Work to complete: Write out the full listing again. Make no alterations.

:: Material provided

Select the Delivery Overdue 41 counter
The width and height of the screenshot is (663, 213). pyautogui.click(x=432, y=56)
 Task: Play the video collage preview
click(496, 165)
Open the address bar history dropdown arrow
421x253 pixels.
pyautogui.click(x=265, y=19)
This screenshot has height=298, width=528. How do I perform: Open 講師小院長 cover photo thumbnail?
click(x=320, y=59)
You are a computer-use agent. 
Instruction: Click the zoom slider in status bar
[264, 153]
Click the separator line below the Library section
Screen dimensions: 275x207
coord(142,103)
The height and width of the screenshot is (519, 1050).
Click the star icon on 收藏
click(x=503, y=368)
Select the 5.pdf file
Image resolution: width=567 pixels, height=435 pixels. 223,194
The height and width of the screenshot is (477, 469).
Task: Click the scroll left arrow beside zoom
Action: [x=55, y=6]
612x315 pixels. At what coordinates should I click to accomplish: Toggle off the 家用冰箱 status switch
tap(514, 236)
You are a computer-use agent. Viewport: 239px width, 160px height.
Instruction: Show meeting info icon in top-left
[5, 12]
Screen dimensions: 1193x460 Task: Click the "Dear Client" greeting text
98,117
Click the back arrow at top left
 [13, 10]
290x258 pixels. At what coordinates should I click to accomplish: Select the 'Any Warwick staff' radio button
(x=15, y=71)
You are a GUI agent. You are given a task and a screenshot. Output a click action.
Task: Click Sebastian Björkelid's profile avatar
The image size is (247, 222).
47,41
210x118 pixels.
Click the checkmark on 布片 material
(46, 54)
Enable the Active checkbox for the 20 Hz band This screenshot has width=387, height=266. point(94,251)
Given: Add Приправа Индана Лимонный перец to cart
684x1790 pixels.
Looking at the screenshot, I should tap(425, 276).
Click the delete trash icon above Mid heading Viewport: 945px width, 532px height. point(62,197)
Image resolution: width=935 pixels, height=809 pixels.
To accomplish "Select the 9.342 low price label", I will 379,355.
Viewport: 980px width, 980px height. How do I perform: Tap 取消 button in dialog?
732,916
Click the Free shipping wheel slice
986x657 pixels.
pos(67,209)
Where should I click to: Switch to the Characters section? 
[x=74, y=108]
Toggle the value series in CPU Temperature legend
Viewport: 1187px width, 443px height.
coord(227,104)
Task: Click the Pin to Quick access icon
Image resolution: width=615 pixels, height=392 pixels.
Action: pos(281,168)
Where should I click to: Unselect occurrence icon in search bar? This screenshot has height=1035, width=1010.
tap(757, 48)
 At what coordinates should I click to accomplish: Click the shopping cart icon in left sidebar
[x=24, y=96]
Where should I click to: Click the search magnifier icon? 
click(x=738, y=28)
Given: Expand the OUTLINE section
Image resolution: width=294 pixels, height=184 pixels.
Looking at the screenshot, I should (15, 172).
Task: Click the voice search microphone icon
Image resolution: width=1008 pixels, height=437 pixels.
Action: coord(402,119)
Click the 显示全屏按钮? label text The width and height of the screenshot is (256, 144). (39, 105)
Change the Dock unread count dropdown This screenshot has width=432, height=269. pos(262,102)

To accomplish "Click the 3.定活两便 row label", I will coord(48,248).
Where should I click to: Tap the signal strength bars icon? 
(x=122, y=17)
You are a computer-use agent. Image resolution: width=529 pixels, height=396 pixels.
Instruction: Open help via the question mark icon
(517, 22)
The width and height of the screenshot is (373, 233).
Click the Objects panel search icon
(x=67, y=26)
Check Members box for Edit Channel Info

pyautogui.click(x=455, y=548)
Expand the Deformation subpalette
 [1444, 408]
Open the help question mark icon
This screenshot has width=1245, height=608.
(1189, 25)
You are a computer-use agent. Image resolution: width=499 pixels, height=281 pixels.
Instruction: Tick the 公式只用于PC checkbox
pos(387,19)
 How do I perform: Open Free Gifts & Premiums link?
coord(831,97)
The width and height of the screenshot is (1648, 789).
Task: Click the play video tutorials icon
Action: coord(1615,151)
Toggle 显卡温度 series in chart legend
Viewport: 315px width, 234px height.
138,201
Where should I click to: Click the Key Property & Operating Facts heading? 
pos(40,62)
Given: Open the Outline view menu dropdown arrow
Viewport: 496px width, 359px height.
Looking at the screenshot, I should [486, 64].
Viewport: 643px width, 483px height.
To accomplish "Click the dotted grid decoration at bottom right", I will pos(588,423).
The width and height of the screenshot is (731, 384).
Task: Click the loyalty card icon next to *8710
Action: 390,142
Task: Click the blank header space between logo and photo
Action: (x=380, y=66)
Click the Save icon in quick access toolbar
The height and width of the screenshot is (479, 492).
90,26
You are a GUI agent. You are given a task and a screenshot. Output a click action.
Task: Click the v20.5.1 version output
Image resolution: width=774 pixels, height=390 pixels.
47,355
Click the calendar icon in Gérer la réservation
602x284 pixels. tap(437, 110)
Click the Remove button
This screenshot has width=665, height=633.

::::

Response below:
Select the Delivery Overdue 41 counter
The width and height of the screenshot is (663, 213). pyautogui.click(x=432, y=56)
 Task: Play the video collage preview
click(496, 165)
Open the address bar history dropdown arrow
421x253 pixels.
pyautogui.click(x=265, y=19)
This screenshot has height=298, width=528. How do I perform: Open 講師小院長 cover photo thumbnail?
click(x=320, y=59)
You are a computer-use agent. 
Instruction: Click the zoom slider in status bar
[264, 153]
Click the separator line below the Library section
Screen dimensions: 275x207
coord(142,103)
The height and width of the screenshot is (519, 1050).
Click the star icon on 收藏
click(x=503, y=368)
Select the 5.pdf file
Image resolution: width=567 pixels, height=435 pixels. 223,194
The height and width of the screenshot is (477, 469).
Task: Click the scroll left arrow beside zoom
Action: [x=55, y=6]
612x315 pixels. At what coordinates should I click to accomplish: Toggle off the 家用冰箱 status switch
tap(514, 236)
You are a computer-use agent. Viewport: 239px width, 160px height.
Instruction: Show meeting info icon in top-left
[5, 12]
Screen dimensions: 1193x460 Task: Click the "Dear Client" greeting text
98,117
Click the back arrow at top left
 [13, 10]
290x258 pixels. At what coordinates should I click to accomplish: Select the 'Any Warwick staff' radio button
(x=15, y=71)
You are a GUI agent. You are given a task and a screenshot. Output a click action.
Task: Click Sebastian Björkelid's profile avatar
The image size is (247, 222).
47,41
210x118 pixels.
Click the checkmark on 布片 material
(46, 54)
Enable the Active checkbox for the 20 Hz band This screenshot has width=387, height=266. point(94,251)
Given: Add Приправа Индана Лимонный перец to cart
684x1790 pixels.
Looking at the screenshot, I should tap(425, 276).
Click the delete trash icon above Mid heading Viewport: 945px width, 532px height. point(62,197)
Image resolution: width=935 pixels, height=809 pixels.
To accomplish "Select the 9.342 low price label", I will 379,355.
Viewport: 980px width, 980px height. How do I perform: Tap 取消 button in dialog?
732,916
Click the Free shipping wheel slice
986x657 pixels.
pos(67,209)
Where should I click to: Switch to the Characters section? 
[x=74, y=108]
Toggle the value series in CPU Temperature legend
Viewport: 1187px width, 443px height.
coord(227,104)
Task: Click the Pin to Quick access icon
Image resolution: width=615 pixels, height=392 pixels.
Action: pos(281,168)
Where should I click to: Unselect occurrence icon in search bar? This screenshot has height=1035, width=1010.
tap(757, 48)
 At what coordinates should I click to accomplish: Click the shopping cart icon in left sidebar
[x=24, y=96]
Where should I click to: Click the search magnifier icon? 
click(x=738, y=28)
Given: Expand the OUTLINE section
Image resolution: width=294 pixels, height=184 pixels.
Looking at the screenshot, I should (15, 172).
Task: Click the voice search microphone icon
Image resolution: width=1008 pixels, height=437 pixels.
Action: coord(402,119)
Click the 显示全屏按钮? label text The width and height of the screenshot is (256, 144). (39, 105)
Change the Dock unread count dropdown This screenshot has width=432, height=269. pos(262,102)

To accomplish "Click the 3.定活两便 row label", I will coord(48,248).
Where should I click to: Tap the signal strength bars icon? 
(x=122, y=17)
You are a computer-use agent. Image resolution: width=529 pixels, height=396 pixels.
Instruction: Open help via the question mark icon
(517, 22)
The width and height of the screenshot is (373, 233).
Click the Objects panel search icon
(x=67, y=26)
Check Members box for Edit Channel Info

pyautogui.click(x=455, y=548)
Expand the Deformation subpalette
 [1444, 408]
Open the help question mark icon
This screenshot has width=1245, height=608.
(1189, 25)
You are a computer-use agent. Image resolution: width=499 pixels, height=281 pixels.
Instruction: Tick the 公式只用于PC checkbox
pos(387,19)
 How do I perform: Open Free Gifts & Premiums link?
coord(831,97)
The width and height of the screenshot is (1648, 789).
Task: Click the play video tutorials icon
Action: coord(1615,151)
Toggle 显卡温度 series in chart legend
Viewport: 315px width, 234px height.
138,201
Where should I click to: Click the Key Property & Operating Facts heading? 
pos(40,62)
Given: Open the Outline view menu dropdown arrow
Viewport: 496px width, 359px height.
Looking at the screenshot, I should [486, 64].
Viewport: 643px width, 483px height.
To accomplish "Click the dotted grid decoration at bottom right", I will pos(588,423).
The width and height of the screenshot is (731, 384).
Task: Click the loyalty card icon next to *8710
Action: 390,142
Task: Click the blank header space between logo and photo
Action: (x=380, y=66)
Click the Save icon in quick access toolbar
The height and width of the screenshot is (479, 492).
90,26
You are a GUI agent. You are given a task and a screenshot. Output a click action.
Task: Click the v20.5.1 version output
Image resolution: width=774 pixels, height=390 pixels.
47,355
Click the calendar icon in Gérer la réservation
602x284 pixels. tap(437, 110)
Click the Remove button
This screenshot has width=665, height=633.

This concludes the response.